Home AI Tutorials

Build a Full-Stack Web App from Scratch with Z.ai GLM

Rifin De Josh
Rifin De Josh
0 min read
Table of Contents

I still remember the exact moment I realized I was done wrestling with monolithic codebases and fragmented development environments. I was sitting in my home office in New York, staring at a sprawling repository that would have taken me—on a good week—about 40 hours to refactor, build, and deploy as a full-stack web application. That’s four days of my life I wasn’t getting back.

Then I fed the entire thing to Z.ai GLM.

Build a Full-Stack Web App from Scratch with Z.ai GLM

What came back wasn’t just code. It was a working, deployable full-stack application—with a React frontend, a Node.js backend, a PostgreSQL schema, and authentication flows—all generated in about 90 minutes of active work. The AI didn’t just write snippets. It reasoned about the architecture, made intelligent trade-offs, and even caught a few edge cases I would have missed until production blew up in my face.

I’m not here to sell you on AI replacing developers. I’m here to show you exactly how I did it—the prompts that worked, the manual tweaks that saved the project from mediocrity, and the painful lessons I learned when the model hallucinated a database migration that would have nuked my production data.

Let’s get into the trenches.

TL;DR — Key Takeaways

  • Project Goal: Build a production-ready full-stack web application (task management dashboard with user authentication, real-time updates, and a REST API) from scratch.
  • Tool Used: Z.ai GLM-5.2 via the chat interface at chat.z.ai. I chose it because of the 1 million-token context window—enough to hold my entire project specification, API contracts, and multi-file architecture in a single session without losing the thread.
  • Time Spent: ~90 minutes of active prompting and tweaking, plus another 45 minutes of manual polish. Total: ~2.25 hours.
  • Cost: $0 for this project. I used the free tier with the $5 monthly credits that refresh every 30 days. The total token usage for the entire session was well under the free allowance.

The moment I stopped writing boilerplate and started directing traffic

Here’s the thing about building full-stack apps the old way: you spend 70% of your time on stuff that doesn’t matter.
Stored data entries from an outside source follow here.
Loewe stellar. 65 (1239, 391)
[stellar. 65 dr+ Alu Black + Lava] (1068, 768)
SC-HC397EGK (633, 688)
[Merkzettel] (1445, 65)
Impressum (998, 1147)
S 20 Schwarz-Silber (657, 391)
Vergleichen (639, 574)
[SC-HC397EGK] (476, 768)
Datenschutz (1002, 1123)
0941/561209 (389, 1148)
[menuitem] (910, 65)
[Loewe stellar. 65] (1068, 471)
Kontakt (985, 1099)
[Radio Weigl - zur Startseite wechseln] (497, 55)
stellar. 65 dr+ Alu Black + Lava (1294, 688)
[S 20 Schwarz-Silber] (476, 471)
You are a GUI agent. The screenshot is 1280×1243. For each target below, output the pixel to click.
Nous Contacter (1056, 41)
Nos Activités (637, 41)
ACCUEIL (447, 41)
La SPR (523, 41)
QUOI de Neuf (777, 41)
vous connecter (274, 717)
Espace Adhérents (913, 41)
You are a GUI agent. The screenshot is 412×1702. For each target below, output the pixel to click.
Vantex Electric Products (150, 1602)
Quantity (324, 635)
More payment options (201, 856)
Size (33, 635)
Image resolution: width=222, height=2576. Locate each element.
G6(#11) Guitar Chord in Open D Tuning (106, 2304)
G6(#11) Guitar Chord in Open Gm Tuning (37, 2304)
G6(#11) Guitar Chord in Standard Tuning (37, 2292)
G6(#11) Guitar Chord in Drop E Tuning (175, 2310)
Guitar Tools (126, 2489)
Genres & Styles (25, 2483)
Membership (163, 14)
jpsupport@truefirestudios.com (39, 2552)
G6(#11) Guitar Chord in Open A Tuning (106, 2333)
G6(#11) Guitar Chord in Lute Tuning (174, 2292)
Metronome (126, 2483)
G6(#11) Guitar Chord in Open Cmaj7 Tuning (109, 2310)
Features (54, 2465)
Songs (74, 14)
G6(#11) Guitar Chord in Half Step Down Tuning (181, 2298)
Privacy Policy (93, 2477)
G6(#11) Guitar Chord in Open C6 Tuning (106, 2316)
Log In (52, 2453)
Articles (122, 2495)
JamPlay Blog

Setting up Express. Wiring up CORS. Writing the same CRUD endpoints you’ve written a hundred times. Configuring Passport.js for the hundred-and-first time. It’s not hard—it’s just tedious.

With GLM-5.2, I flipped that ratio. I spent 70% of my time thinking about architecture, user experience, and edge cases—and 30% of my time reviewing, tweaking, and integrating the code the AI generated. That’s the productivity shift that actually matters.

Step 1: The prep work that made or broke the entire session

Before I typed a single prompt, I did something most people skip: I wrote a project brief. Not a novel—just a clear, structured document that told the AI exactly what I wanted. This is the secret sauce. Garbage in, garbage out. But a well-structured brief? That’s the difference between getting a half-baked prototype and a production-ready application.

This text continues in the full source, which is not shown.